The USS Stethem destroyer passed less than 12 nautical miles (22 kilometres) from tiny Triton Island in the Paracel Islands archipelago, which is occupied by China but also claimed by other Asian countries.
Beijing has reacted with outrage.
“Under the pretext of ‘freedom of navigation,’ the US side once again sent a military vessel into China’s territorial waters off the Xisha Islands without China’s approval,” Chinese Foreign Ministry spokesman Lu Kang said in a statement.
He claimed that such US behaviour “violated Chinese law and relevant international law, infringed upon China’s sovereignty, and disrupted the peace, security and order of the relevant waters.”
The statement said: “China dispatched military vessels and fighter planes in response to warn off the US vessel.
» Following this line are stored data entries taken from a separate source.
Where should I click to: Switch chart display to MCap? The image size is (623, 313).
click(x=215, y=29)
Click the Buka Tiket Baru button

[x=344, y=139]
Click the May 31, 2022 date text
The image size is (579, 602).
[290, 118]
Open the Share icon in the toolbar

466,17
The Chinese side is dissatisfied with, and opposed to, the relevant behaviour of the US side.”
Lu said the US is “deliberately stirring up troubles in the South China Sea, as well as running in the opposite direction from countries in the region who aspire for stability, co-operation and development.”
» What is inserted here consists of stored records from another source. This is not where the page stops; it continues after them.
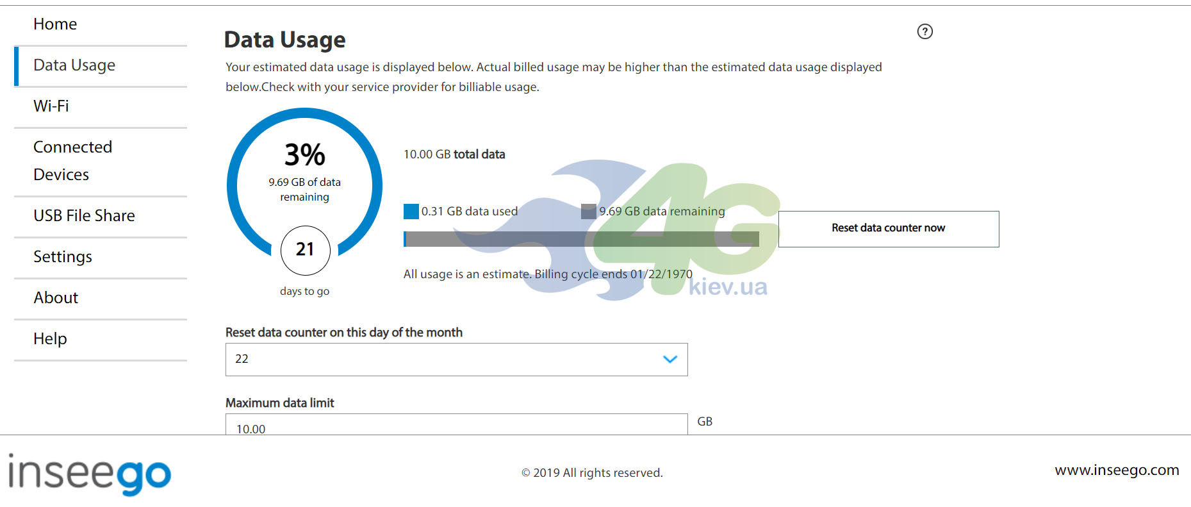Image resolution: width=1191 pixels, height=507 pixels.
Task: Open the help question mark icon
Action: [x=924, y=31]
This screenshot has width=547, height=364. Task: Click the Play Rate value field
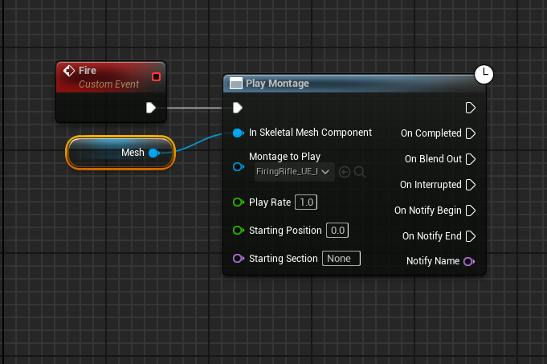(306, 202)
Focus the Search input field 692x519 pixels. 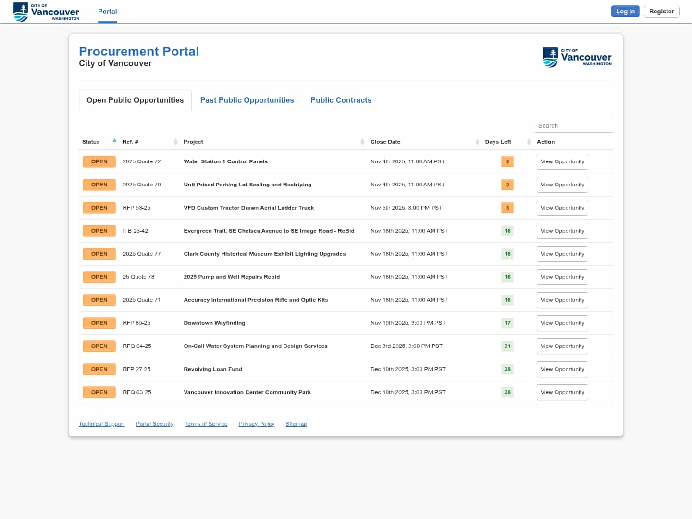point(573,126)
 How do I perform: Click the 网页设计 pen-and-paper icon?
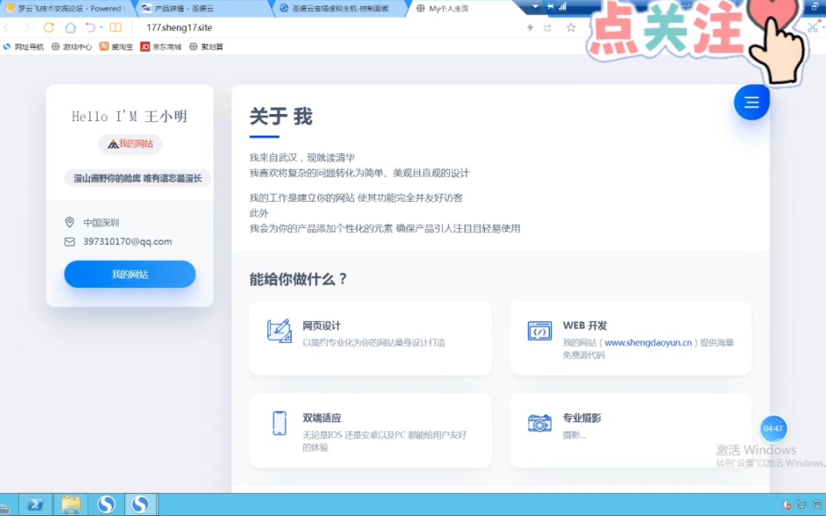click(279, 331)
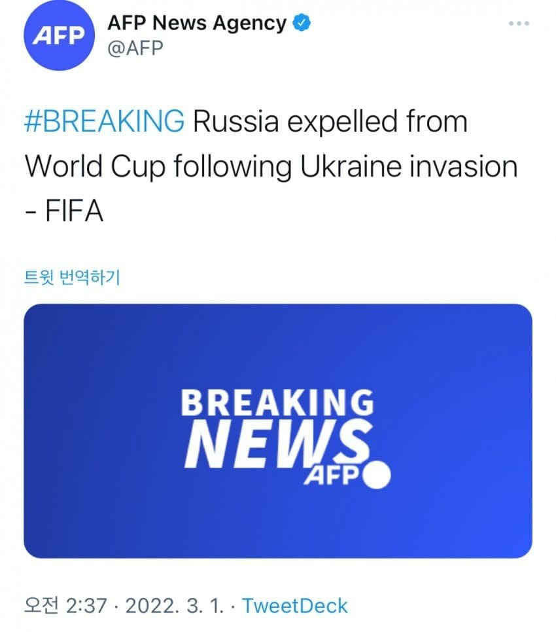Screen dimensions: 556x632
Task: Follow the #BREAKING hashtag
Action: click(105, 122)

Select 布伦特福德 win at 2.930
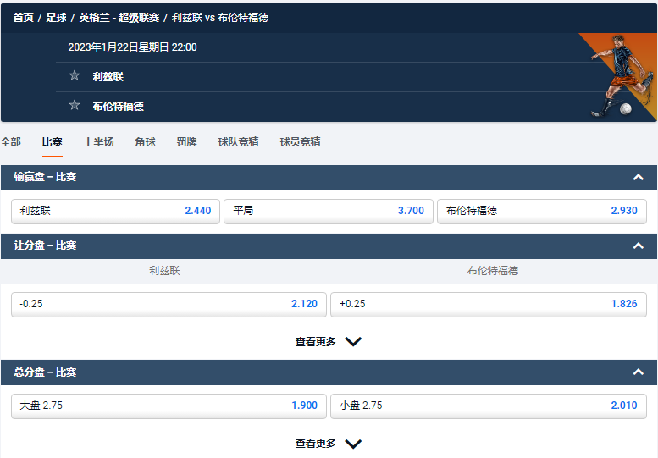click(541, 211)
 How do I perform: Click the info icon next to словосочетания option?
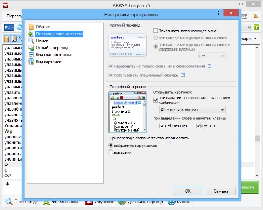[209, 66]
The operation, meant to demonstrate freedom of navigation in disputed waters, came just hours before a previously scheduled phone call between President Donald Trump and his Chinese counterpart Xi Jinping.
However, the head of the US Pacific Command, Admiral Harry Harris, last week presented a speech in Melbourne that rejected China’s claims of sovereignty.
“Fake islands should not be believed by real people,” he said of China’s use of fortified man-made islands to establish their South China Sea claims.
Beijing’s controversial island infrastructure is nearing completion, with the start of new buildings recently being observed on Triton Island itself.
It was the second operation of its kind carried out by the United States since Mr Trump took office and comes days after his administration took a number of steps that seemed sure to strain US-Chinese relations. On May 24, the USS Dewey, came within 12 miles of the disputed Mischief Reef in the Spratly Islands.
The new move comes as Beijing continues muscular efforts to cement its claim to nearly all of the South China Sea, parts of which are also claimed by Taiwan and Southeast Asian nations including the Philippines, Brunei, Malaysia and Vietnam.
The United Nations says countries can establish the reach of their territorial waters up to a limit of 12 nautical miles.
China has rapidly built reefs in the area into artificial islands capable of hosting military planes.
Freedom of navigation operations are designed to challenge the sovereignty of countries with claims to disputed territory. Washington has challenged annexations of South China Sea islets while advocating for a diplomatic settlement.